Get parse errors collected during parsing.

Returns an empty list if error collection was not enabled (collect_errors:false or omitted) or if the document was well-formed.

Errors are returned in the order they were encountered.

Example:

  let result = parse ~collect_errors:true reader in
  List.iter (fun e ->
    Printf.printf "Line %d, col %d: %s\n"
      (error_line e) (error_column e) (error_code e)
  ) (errors result)

see https://html.spec.whatwg.org/multipage/parsing.html#parse-errors
WHATWG: Parse errors

val encoding : t -> Encoding.encoding option

Get the detected encoding.

Returns Some encoding when parse_bytes was used, indicating which encoding was detected or specified.
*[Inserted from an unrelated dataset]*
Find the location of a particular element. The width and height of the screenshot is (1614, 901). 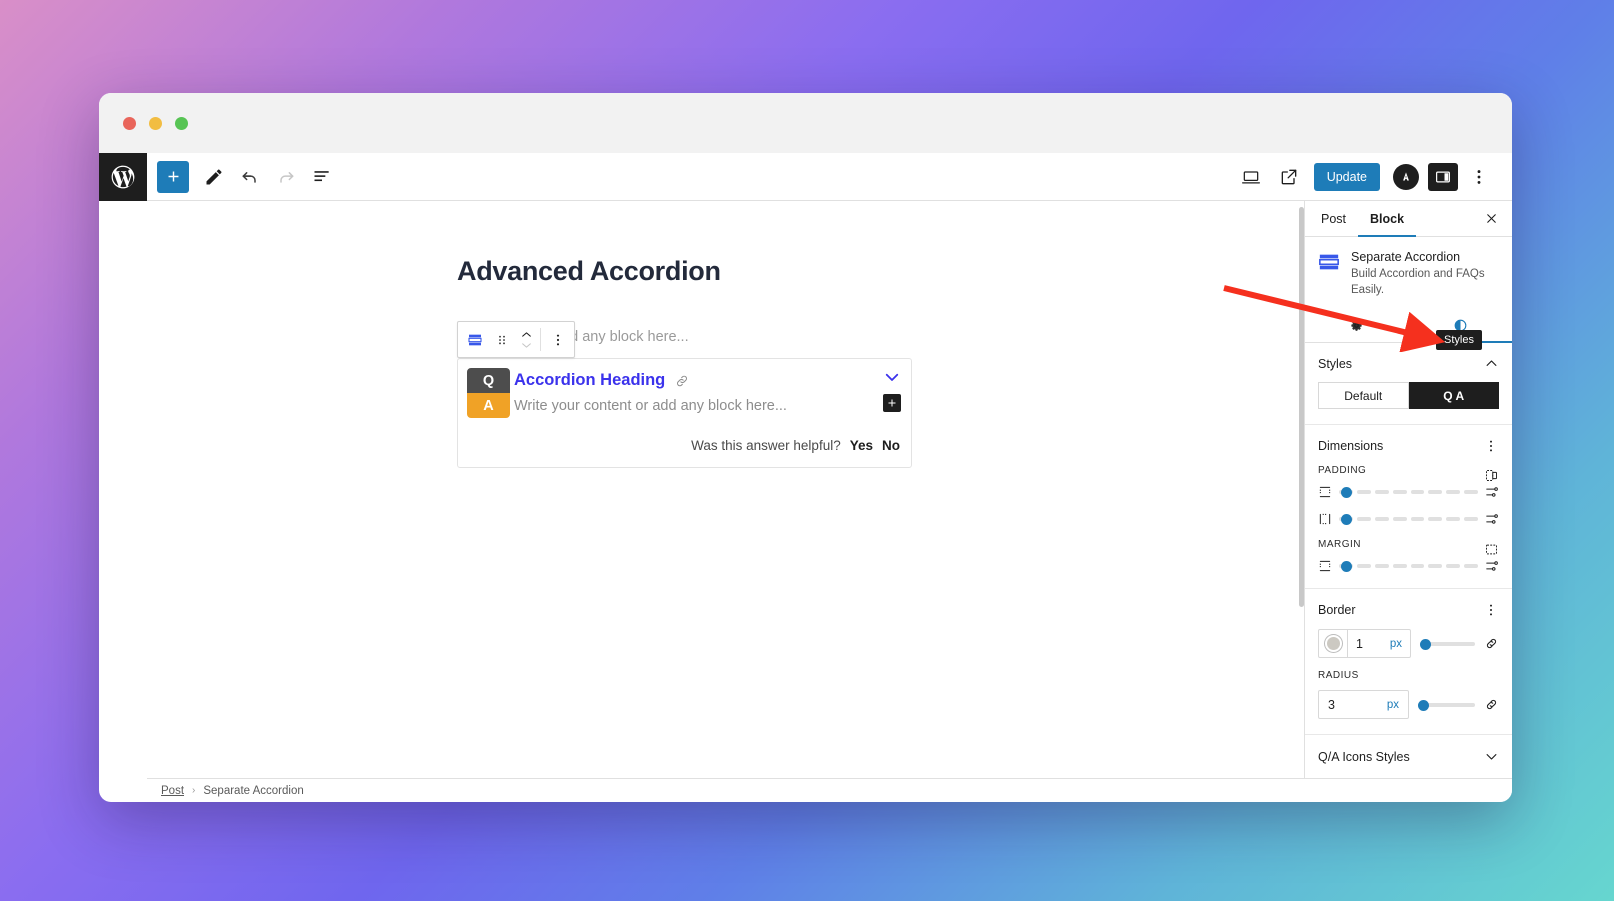

add-block-button is located at coordinates (173, 176).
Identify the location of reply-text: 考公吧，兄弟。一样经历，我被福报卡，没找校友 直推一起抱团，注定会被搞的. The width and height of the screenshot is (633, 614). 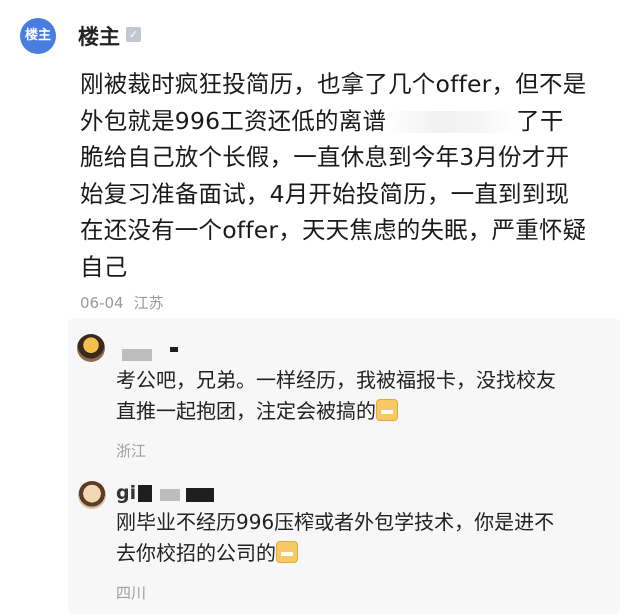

Returns None when parse was used (it expects pre-decoded UTF-8).

see https://html.spec.whatwg.org/multipage/parsing.html#determining-the-character-encoding
WHATWG: Determining the character encoding

Querying

val query : t -> string -> Dom.node list

Query the DOM with a CSS selector.

Returns all elements matching the selector in document order.

Supported selectors:

See Selector for the complete list. Key selectors include:

Type: div, p, a
ID: #myid
Class: .myclass
Attribute: [href], [type="text"]
Pseudo-class: :first-child, :nth-child(2)
Combinators: div p (descendant), div > p (child)

raises Selector.Selector_error
if the selector is invalid

see https://www.w3.org/TR/selectors-4/
W3C: Selectors Level 4

Serialization

val to_writer : 
  ?pretty:bool ->
  ?indent_size:int ->
  t ->
  Bytesrw.Bytes.Writer.t ->
  unit

Serialize the DOM tree to a byte writer.

Outputs valid HTML5 that can be parsed to produce an equivalent DOM tree. The output follows the WHATWG serialization algorithm.

Serialization rules:

Void elements are written without end tags
Attributes are quoted with double quotes
Special characters in text/attributes are escaped
Comments preserve their content
DOCTYPE is serialized as <!DOCTYPE html>

parameter pretty
If true (default), add indentation for readability.

parameter indent_size
Spaces per indent level (default: 2).

see https://html.spec.whatwg.org/multipage/parsing.html#serialising-html-fragments
WHATWG: Serialising HTML fragments

val to_string : ?pretty:bool -> ?indent_size:int -> t -> string

Serialize the DOM tree to a string.

Convenience wrapper around to_writer that returns a string.

parameter pretty
If true (default), add indentation for readability.

parameter indent_size
Spaces per indent level (default: 2).

val to_text : ?separator:string -> ?strip:bool -> t -> string

Extract text content from the DOM tree.

Returns the concatenation of all text node content in document order, with no HTML markup.

parameter separator
String to insert between text nodes (default: " ")

parameter strip
If true (default), trim leading/trailing whitespace

val to_test_format : t -> string

Serialize to html5lib test format.

This produces the tree representation format used by the html5lib-tests suite.

The format shows the tree structure with:

Indentation indicating depth (2 spaces per level)
Prefixes indicating node type:
<!DOCTYPE ...> for DOCTYPE
<tagname> for elements (with attributes on same line)
"text" for text nodes
 for comments

Mainly useful for testing the parser against the reference test suite.